= INSTRUCTIONS FOR THE TASK =
Change "coordinate pair" to "pair of numbers" in the lines that begin at the one containing "At what (x,y)" and run through the last line, keeping everything else the same. Omit the pictures from your answer.
::: SUPPLIED DATA :::
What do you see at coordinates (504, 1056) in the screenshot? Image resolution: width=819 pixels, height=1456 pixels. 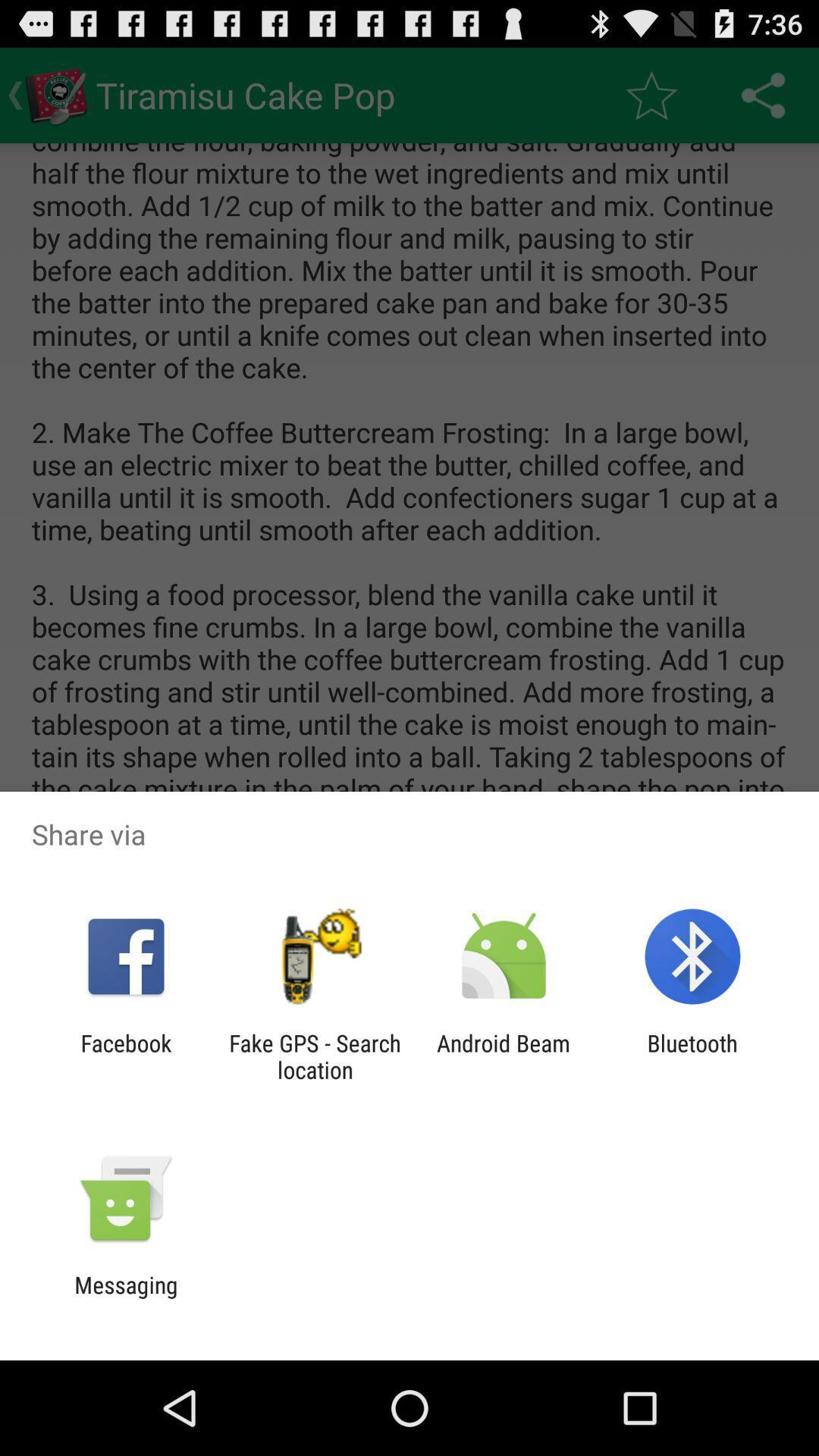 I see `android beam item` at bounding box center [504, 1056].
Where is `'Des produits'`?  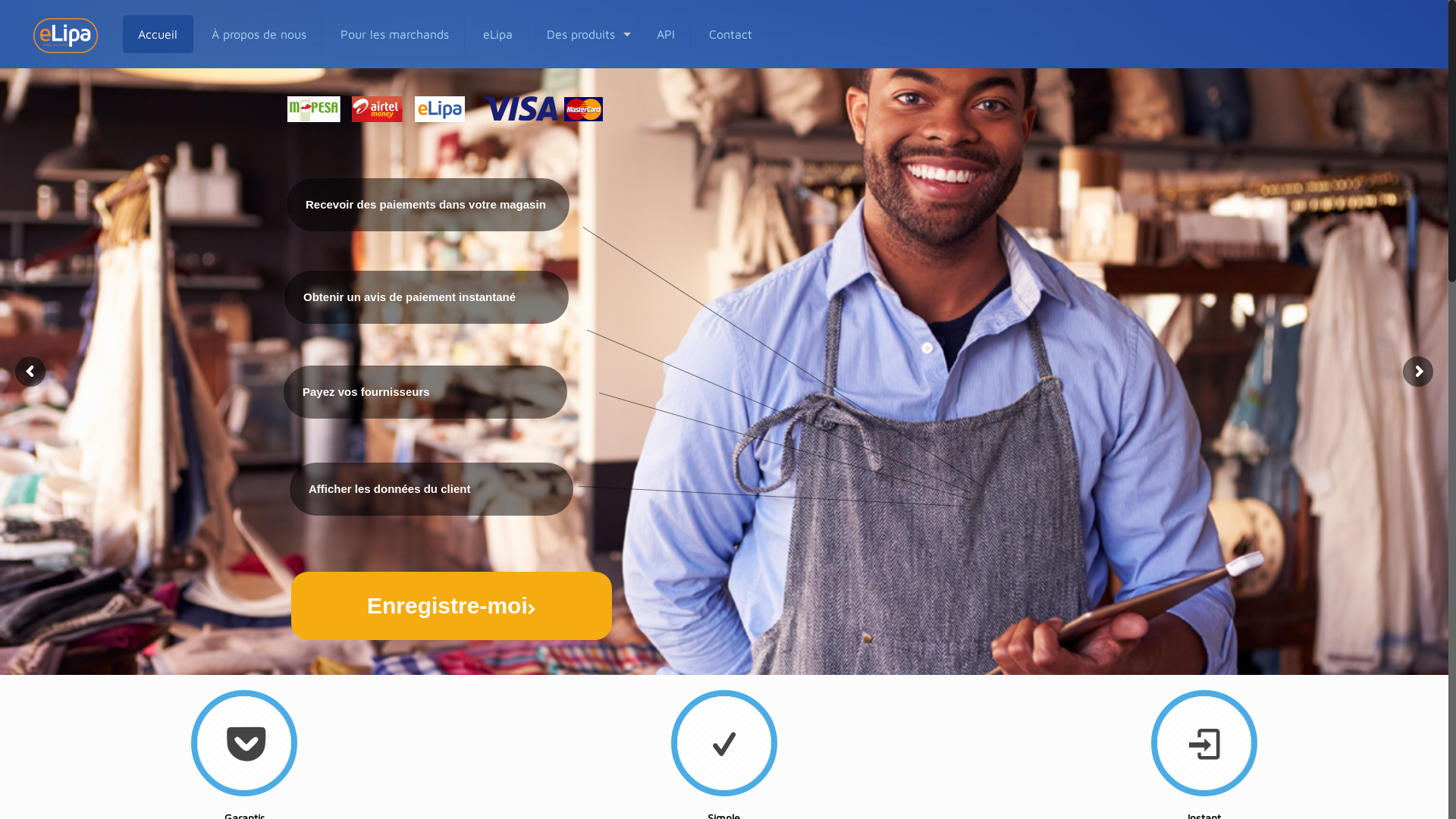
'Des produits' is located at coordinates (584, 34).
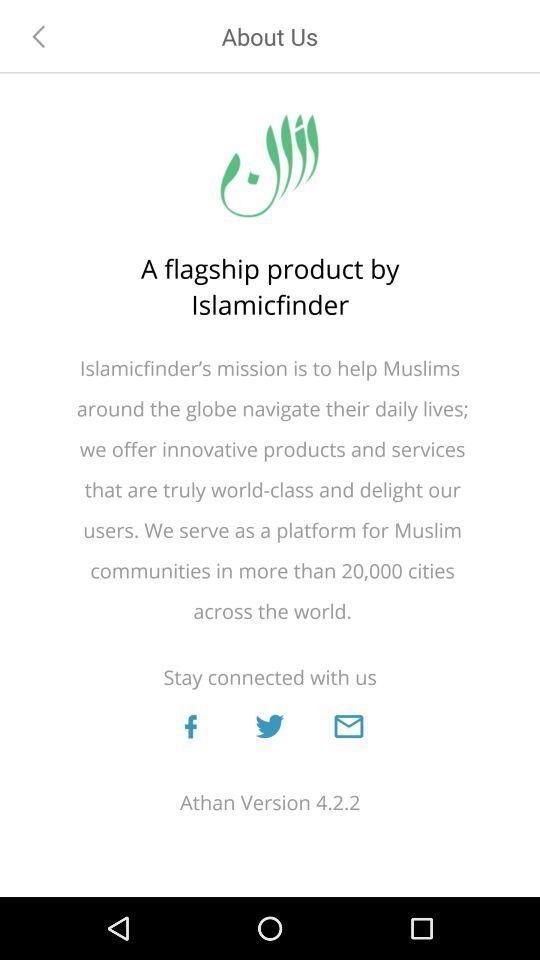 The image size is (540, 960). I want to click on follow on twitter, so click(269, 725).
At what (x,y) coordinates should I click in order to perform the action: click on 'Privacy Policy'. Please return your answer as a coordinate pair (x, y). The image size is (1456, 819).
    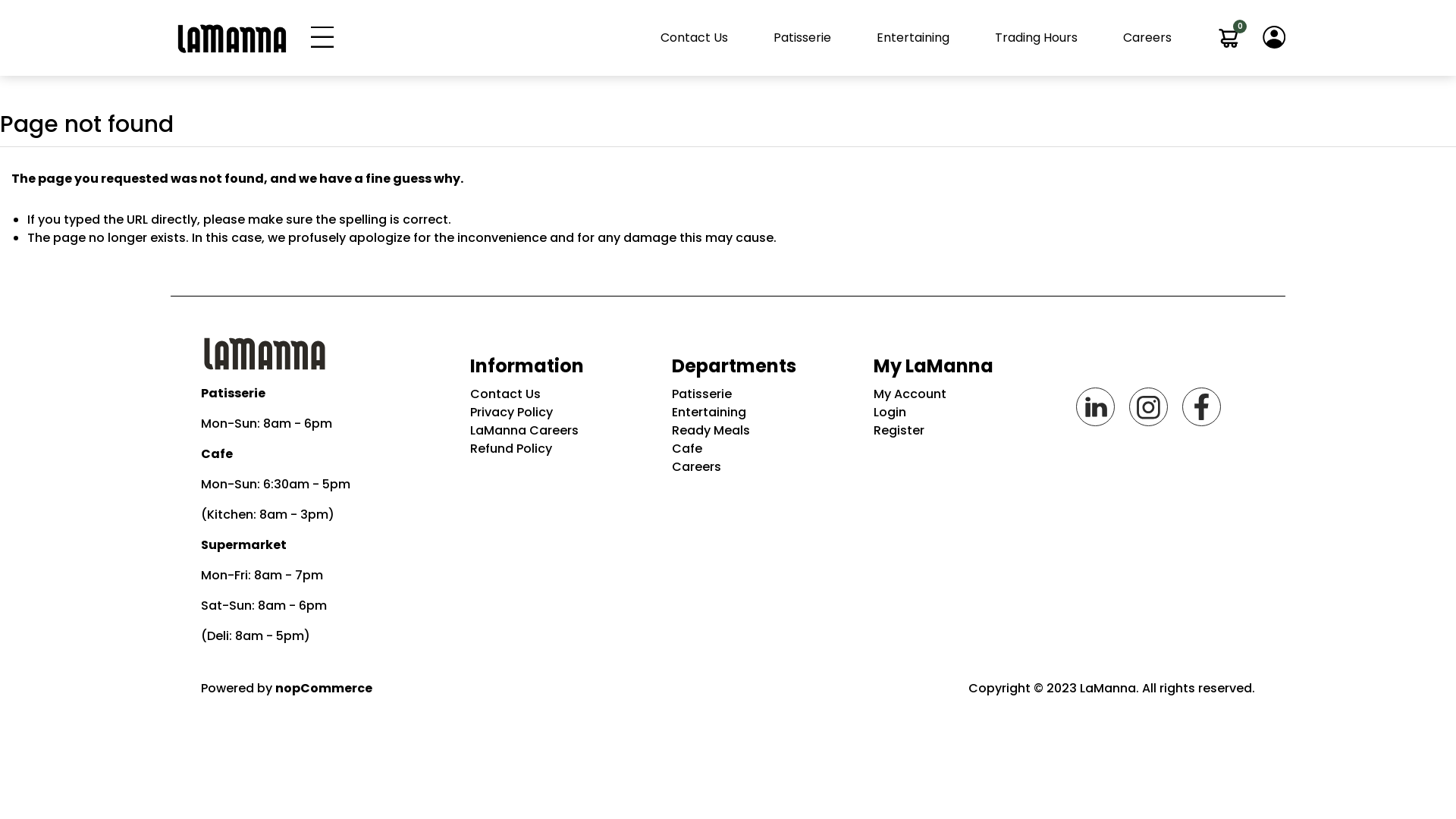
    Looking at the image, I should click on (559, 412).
:::
= THE OUTPUT =
At what (x,y) coordinates should I click in order to perform the action: click on 'Privacy Policy'. Please return your answer as a pair of numbers (x, y). The image size is (1456, 819).
    Looking at the image, I should click on (559, 412).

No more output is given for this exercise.